Part 3. RUMAH BARU, HIDUP BARU

280 14 2
                                    

Halo ... sebelum baca yang jauh harap follow dulu ya eLLesmana dan tekan vote di bawah kiri layar HP kalian. Enjoy reading ....



Aku bangun pagi-pagi sekali, membantu Ibu di dapur menyiapkan sarapan untuk Bapak dan Mas Rendra. Sekitar pukul 05.30 pagi semuanya telah siap untuk dinikmati bersama. Rasa lelah dan kantuk masih terus menghantam meski telah terpejam sesaat. Aku melihat Mas Rendra baru saja terbangun, langkahnya gontai dengan handuk berada di pundak. Aku tersenyum dan menyapanya, “Sudah bangun, Mas. Mandi dulu, gih!”

“Sebentar, Dek ... masih dingin ini.”

“Oh, ya sudah, di kamar mandinya juga masih ada Bapak.”

Kemudian Mas Rendra terduduk pada bangku kayu sederhana di pinggir meja makan. Aku mendekatinya, tanganku meraih bangku satu lagi untuk duduk.

“Mas,” lirihku.

“Hem?”

“Nanti Mas bicara sama Bapak, ya?”

“Bicara apa?”

Sepertinya Mas Rendra lupa tentang topik yang semalam aku bahas. Atau mungkin pikirannya belum terkumpul semua sehingga ia lupa? Yang jelas, raut wajahnya sangat-sangat iba jika orang lain melihatnya, matanya terus saja terpejam meski beberapa kali berusaha membuka saat bicara denganku.

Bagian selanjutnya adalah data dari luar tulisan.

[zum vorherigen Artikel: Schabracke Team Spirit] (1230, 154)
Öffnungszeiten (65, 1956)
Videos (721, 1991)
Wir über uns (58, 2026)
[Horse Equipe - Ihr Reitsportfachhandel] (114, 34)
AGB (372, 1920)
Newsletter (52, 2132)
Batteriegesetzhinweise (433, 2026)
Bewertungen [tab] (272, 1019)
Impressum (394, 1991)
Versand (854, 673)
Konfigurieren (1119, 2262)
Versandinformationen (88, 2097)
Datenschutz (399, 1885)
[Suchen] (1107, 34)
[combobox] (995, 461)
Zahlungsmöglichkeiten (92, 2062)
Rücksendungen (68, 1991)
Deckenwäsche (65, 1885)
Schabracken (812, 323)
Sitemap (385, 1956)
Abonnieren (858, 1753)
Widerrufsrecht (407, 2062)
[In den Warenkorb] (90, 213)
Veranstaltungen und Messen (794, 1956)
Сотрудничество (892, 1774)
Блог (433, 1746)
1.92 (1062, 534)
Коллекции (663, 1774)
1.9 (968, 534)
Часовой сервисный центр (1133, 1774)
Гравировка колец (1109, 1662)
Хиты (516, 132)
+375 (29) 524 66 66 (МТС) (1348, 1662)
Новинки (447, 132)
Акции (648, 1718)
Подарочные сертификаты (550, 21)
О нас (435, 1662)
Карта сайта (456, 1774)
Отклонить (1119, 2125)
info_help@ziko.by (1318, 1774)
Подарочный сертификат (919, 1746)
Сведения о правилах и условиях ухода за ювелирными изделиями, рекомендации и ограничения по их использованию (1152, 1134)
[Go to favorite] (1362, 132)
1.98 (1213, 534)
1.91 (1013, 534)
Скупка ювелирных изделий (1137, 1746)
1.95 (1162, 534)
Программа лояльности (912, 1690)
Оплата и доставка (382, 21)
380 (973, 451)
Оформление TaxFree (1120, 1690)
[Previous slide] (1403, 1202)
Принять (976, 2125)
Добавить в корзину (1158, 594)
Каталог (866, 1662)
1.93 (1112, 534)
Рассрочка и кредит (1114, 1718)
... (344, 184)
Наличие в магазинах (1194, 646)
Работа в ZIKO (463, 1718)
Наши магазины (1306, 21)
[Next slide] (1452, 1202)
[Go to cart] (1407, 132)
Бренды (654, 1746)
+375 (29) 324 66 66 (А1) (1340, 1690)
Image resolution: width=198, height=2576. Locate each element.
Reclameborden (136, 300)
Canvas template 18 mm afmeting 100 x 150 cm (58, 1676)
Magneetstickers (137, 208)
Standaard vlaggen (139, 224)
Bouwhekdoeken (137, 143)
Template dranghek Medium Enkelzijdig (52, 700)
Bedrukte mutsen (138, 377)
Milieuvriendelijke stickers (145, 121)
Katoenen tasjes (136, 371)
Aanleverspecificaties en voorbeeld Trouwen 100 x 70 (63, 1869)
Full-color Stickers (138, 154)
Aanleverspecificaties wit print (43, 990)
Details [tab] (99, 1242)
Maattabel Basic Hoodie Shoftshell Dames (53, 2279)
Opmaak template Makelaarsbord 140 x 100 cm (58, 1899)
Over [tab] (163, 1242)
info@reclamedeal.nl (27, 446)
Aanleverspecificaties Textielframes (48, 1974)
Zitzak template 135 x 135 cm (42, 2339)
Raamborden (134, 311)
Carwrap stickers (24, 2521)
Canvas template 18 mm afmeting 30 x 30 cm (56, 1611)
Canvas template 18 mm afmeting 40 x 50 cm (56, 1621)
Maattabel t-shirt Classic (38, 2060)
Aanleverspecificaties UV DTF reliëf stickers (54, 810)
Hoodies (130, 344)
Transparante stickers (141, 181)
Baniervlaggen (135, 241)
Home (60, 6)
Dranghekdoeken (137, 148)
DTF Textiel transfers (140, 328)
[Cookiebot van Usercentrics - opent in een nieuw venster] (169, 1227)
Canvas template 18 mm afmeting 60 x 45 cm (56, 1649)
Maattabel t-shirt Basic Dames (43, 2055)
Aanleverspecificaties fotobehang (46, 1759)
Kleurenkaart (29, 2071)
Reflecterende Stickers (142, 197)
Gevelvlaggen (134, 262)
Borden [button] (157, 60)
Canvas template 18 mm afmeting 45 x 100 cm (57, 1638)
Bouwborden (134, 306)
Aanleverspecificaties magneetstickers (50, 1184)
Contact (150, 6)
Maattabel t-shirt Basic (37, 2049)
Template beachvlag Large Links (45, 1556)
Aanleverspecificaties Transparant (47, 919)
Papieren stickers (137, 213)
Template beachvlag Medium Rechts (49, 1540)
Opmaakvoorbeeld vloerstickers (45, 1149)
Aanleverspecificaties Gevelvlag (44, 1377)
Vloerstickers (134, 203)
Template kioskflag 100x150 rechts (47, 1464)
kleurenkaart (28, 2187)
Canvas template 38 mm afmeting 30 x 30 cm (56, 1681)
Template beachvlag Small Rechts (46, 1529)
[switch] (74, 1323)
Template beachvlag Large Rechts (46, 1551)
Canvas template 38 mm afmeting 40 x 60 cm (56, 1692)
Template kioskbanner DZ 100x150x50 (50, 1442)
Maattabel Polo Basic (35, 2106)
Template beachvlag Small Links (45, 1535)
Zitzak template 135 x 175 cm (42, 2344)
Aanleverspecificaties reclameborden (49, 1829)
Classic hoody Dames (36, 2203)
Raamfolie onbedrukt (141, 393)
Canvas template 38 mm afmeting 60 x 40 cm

Aku membiarkannya beristirahat sejenak untuk mengumpulkan sisa-sisa nyawanya. Beberapa saat kemudian Bapak keluar dari kamar mandi. Aku menyuruh Mas Rendra untuk segera mandi agar lebih segar tampilannya.

Sendok dan garpu beradu di atas piring, masih memainkan nasi goreng dan telur mata sapi yang sedari tadi di depan mata. Aku menatap Mas Rendra, kelihatan bernafsu sekali untuk menghabiskan sarapannya. Aku menoleh ke arah Ibu dan Bapak, mereka pun tak kalah nafsunya saat menyantap nasi goreng.

“Kamu kenapa enggak makan? Enggak suka?” tanya Ibu.

Baru saja aku tersadar kalau Ibu memperhatikanku sejak tadi. “Suka kok, Bu. Ini kan aku yang bikin.”

“Terus kenapa enggak dimakan?” timpa Bapak mendukung ucapan Ibu.

Aku terdiam sesaat, menatap Mas Rendra yang tidak ada henti-hentinya mengunyah. “Anu ... Bu-Pak.”

“Kenapa? Ayo cerita sama kita,” paksa Bapak.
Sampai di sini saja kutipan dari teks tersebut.